Foi numa tarde chuvosa na casa da árvore quando trocamos o primeiro beijo, começamos um namoro escondido por causa do seu pai e, com o passar do tempo e da nossa idade, os beijos se transformaram em carícias mais ousadas até que consumamos nossa relação como adultos em uma noite na casa dela, quando seu pai estava viajando.

Conversávamos muito sobre minha relação com papai e todo o drama que eu tinha passado com minha família, mas nunca tive coragem de contar para Priscila sobre o demônio e nunca deixei ela vir na minha casa à noite. Para ela, eu era um filho que sofria nas mãos de um pai indiferente e problemático que não ligava para mim. Foi por influência de Priscila que, com 17 anos, finalmente decidi sair de casa para tentar a carreira militar e terminou que passamos alguns anos sem nos ver.

Otávio, quero te dizer uma coisa muito séria: Priscila é a mulher da sua vida, você a ama, sempre amou, mesmo que nunca tenha admitido. Nunca se esqueça disso e lembre-se que entre nós não há mentiras.

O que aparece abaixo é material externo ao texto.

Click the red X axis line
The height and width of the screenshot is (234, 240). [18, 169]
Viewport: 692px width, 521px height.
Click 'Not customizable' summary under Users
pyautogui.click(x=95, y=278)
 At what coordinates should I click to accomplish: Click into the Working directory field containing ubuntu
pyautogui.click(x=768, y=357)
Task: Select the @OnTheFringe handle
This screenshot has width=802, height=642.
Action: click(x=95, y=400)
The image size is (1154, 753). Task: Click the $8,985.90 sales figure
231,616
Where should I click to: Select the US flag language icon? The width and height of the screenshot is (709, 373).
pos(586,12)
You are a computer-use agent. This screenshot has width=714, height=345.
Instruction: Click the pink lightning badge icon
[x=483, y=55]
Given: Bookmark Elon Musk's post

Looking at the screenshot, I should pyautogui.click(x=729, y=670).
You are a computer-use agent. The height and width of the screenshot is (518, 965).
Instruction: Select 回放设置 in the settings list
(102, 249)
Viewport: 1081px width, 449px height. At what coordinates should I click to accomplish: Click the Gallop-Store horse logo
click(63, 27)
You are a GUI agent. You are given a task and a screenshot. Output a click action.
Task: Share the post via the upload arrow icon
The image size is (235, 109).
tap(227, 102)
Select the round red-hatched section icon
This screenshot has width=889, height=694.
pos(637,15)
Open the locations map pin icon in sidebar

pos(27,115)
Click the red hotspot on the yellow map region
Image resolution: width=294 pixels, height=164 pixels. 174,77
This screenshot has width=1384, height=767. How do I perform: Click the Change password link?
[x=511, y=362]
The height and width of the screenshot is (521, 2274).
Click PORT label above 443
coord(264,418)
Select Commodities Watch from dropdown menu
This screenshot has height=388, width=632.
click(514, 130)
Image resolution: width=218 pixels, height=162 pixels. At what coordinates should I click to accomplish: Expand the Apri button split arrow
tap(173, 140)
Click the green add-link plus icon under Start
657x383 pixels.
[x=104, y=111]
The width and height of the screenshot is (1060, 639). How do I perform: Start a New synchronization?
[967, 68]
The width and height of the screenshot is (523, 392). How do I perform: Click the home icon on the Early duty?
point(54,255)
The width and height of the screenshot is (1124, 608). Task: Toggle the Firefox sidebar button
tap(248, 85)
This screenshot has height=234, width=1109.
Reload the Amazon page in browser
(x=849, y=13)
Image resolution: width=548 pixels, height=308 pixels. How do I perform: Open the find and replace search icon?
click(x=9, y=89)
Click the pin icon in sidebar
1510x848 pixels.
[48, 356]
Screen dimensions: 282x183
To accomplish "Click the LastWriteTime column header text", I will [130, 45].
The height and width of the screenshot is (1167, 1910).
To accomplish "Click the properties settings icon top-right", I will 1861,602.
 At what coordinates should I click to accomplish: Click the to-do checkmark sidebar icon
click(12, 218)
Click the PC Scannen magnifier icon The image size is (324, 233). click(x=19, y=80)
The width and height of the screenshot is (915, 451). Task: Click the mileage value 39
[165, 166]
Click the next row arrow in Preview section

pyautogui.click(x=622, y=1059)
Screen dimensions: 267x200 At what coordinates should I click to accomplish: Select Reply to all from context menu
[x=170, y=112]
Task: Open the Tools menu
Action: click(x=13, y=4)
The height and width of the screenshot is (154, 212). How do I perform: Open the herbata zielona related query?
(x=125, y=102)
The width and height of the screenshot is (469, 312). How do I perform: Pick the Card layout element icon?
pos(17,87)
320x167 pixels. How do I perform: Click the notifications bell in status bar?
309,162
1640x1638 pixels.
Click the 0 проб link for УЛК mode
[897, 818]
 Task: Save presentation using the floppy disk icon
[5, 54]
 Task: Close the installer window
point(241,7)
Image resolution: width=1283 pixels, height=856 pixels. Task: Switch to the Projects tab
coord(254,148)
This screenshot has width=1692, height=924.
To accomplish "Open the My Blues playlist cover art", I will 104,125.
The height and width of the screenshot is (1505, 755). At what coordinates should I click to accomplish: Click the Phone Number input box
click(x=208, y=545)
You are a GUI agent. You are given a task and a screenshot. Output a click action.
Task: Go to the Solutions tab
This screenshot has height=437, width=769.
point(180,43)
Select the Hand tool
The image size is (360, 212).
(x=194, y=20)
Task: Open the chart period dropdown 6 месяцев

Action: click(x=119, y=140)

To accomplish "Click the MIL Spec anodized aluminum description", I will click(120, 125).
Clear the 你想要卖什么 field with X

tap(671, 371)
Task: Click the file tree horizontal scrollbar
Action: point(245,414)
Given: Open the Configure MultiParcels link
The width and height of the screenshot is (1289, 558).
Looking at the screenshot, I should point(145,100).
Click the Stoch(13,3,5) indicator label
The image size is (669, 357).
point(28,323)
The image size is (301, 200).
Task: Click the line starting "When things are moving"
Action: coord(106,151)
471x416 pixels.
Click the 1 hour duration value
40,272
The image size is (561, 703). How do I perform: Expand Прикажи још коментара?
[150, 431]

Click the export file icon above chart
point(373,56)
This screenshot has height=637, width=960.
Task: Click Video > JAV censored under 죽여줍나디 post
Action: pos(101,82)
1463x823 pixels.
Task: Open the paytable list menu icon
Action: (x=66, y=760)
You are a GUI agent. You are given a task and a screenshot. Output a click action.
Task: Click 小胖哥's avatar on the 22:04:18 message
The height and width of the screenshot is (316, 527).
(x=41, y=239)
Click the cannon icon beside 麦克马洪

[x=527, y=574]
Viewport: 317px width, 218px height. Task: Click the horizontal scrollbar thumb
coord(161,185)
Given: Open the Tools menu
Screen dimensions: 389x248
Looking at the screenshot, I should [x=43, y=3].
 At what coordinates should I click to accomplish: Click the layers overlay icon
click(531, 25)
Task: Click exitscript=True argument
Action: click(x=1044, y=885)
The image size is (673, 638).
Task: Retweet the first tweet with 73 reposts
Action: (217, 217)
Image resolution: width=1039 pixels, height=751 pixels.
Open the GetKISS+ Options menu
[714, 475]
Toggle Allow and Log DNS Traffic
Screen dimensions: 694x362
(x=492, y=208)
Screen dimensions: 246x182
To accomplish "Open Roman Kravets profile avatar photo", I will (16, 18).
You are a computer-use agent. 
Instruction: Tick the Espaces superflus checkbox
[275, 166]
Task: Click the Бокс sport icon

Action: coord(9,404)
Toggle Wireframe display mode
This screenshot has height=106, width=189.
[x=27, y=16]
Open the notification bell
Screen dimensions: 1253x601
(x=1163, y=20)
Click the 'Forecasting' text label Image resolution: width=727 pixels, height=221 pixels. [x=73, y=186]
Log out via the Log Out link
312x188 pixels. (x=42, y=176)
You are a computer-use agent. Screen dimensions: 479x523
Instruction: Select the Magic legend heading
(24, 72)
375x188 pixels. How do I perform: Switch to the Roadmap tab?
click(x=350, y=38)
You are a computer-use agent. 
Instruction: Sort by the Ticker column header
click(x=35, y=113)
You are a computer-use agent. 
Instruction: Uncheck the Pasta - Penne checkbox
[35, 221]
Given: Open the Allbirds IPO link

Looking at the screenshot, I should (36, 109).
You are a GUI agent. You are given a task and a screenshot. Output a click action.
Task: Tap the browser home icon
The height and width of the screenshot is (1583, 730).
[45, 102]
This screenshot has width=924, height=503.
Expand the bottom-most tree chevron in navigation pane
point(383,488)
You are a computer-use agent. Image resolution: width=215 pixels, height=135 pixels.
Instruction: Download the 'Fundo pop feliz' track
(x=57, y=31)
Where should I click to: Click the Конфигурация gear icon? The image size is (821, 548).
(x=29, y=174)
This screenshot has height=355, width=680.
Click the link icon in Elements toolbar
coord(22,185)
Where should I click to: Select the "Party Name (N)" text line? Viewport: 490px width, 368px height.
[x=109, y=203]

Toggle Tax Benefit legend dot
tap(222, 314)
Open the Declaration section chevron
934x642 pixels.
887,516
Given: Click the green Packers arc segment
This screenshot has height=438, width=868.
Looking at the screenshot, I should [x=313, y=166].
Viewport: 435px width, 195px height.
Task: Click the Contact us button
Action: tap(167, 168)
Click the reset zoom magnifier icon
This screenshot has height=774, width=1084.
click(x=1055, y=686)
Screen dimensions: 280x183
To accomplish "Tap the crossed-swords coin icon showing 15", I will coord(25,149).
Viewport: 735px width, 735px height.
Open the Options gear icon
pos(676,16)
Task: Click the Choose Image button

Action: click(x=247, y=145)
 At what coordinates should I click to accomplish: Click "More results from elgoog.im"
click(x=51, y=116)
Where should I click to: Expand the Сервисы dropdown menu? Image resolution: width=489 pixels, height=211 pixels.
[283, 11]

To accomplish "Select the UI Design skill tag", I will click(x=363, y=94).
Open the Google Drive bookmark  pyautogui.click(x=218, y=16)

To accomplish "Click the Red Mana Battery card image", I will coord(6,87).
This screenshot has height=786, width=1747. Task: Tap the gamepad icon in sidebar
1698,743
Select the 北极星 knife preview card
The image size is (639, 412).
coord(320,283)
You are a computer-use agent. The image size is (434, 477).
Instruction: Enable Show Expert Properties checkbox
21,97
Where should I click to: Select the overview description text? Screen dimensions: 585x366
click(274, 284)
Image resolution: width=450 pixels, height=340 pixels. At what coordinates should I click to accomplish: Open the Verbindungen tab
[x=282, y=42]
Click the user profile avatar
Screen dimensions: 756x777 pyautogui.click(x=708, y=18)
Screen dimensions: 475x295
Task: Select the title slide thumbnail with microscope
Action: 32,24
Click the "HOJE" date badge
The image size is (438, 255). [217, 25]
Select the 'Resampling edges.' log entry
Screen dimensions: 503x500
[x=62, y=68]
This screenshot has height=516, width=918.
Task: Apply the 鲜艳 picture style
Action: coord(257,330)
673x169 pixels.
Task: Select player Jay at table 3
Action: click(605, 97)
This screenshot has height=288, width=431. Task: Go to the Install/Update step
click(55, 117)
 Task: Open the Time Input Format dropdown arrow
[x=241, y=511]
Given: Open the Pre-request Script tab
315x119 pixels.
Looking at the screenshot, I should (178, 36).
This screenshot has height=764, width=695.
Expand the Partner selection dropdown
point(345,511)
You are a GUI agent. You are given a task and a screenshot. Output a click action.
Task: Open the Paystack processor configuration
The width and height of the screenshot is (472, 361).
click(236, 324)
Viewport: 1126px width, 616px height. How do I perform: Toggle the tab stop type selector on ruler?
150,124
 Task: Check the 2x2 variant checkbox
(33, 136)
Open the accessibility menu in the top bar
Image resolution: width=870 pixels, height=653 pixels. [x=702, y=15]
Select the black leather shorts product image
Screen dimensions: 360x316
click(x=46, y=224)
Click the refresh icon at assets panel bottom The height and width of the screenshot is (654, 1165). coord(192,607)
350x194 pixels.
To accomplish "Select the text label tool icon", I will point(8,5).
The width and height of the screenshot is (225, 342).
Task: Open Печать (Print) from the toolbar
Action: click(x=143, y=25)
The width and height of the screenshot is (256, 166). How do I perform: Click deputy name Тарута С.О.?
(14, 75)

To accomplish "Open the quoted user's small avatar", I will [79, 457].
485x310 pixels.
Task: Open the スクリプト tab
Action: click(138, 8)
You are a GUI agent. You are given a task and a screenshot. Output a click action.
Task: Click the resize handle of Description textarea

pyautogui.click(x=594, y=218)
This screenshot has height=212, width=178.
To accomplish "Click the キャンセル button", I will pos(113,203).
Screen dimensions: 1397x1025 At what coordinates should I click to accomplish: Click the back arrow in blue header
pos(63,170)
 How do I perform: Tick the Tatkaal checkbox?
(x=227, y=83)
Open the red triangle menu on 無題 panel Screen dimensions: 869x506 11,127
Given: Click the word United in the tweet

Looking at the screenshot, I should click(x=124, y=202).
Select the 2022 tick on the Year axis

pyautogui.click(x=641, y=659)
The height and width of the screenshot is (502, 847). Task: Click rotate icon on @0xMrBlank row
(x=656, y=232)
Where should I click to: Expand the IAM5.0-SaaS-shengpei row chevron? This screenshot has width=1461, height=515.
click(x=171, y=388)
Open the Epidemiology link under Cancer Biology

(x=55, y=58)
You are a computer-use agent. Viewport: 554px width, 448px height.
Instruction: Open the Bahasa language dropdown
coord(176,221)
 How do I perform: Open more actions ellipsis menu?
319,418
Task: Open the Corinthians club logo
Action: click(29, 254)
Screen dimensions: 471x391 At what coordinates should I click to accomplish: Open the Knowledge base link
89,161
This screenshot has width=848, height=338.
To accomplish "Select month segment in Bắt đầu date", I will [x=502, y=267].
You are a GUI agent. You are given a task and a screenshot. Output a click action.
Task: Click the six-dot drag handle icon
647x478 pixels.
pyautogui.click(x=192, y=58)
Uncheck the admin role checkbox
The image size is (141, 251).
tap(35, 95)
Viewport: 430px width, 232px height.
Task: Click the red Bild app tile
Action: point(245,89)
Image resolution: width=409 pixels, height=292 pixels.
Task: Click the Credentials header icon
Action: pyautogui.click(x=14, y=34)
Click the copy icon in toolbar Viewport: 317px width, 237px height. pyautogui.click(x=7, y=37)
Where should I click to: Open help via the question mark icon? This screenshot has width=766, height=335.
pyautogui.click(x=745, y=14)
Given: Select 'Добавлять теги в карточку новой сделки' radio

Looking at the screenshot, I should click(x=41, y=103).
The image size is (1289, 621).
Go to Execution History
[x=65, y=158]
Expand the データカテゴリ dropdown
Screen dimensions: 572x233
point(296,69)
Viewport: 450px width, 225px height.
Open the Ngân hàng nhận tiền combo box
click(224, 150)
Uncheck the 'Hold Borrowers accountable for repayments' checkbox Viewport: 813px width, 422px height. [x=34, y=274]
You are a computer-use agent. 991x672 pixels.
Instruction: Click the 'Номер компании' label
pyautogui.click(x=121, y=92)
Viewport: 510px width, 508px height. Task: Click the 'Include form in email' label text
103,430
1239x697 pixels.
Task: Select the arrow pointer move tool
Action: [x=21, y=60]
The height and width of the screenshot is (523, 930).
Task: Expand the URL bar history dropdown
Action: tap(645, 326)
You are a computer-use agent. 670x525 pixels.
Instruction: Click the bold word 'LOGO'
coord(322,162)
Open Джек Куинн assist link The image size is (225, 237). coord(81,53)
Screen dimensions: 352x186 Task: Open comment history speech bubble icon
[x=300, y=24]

Não tenho muito mais o que falar da minha vida, e por falar em Priscila, ela está tentando me convencer que devo voltar para casa agora que meu pai morreu. Não sei se estou pronto para isso, mas enfim, depois dessas gravações estou me sentindo um pouco mais capaz de encerrar este capítulo em minha vida. Além disso, não quero ficar dando trabalho para André, ficando aqui na casa dele mais do que o necessário. No fim acho que ela tem razão, está na hora de retornar para casa.

***

Umas duas semanas se foram enquanto Otávio inclinava-se em direção às suas memórias, seus sentimentos atuais e suas aspirações. Tinha certeza de uma coisa: Priscila definitivamente estava em seus planos. Talvez por isso mesmo ele tenha concordado que deveria ir pra casa. Nem que fosse para virar-lhe as costas logo depois. Não era obrigado a morar ali. Mas era preciso se desligar.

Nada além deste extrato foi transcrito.